As the ACLU attempts to sway the opinions of conservative judges and legal minds, it also is courting Republicans in the area of voting rights. The organization has invested more money into curbing voter suppression, and so far filed 11 lawsuits forcing states to enact vote-by-mail, usually in more conservative states that “think it’s a way to elect Democrats and hurt the prospects of Republicans.” Romero categorically disagrees: “I think there are a lot of really smart, older Republicans who know that there is a pandemic, who are not going to risk their health or their life to stand on a voting line.”

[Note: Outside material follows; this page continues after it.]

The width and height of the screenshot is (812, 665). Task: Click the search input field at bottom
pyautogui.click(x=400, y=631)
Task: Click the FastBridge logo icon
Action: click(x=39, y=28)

The policy, he says, levels the playing field across the board, even for the president who so vehemently opposes it. “It might be the only way Donald Trump wins Florida,” Romero mused, noting the state’s large cohort of elderly Republicans. By showing that forcing in-person voting will result in a smaller turnout, with longer waits and unsafe conditions, and therefore “undue burden,” the organization has already won a case in Tennessee. As Romero pointed out, the organization has its work cut out for itself before November.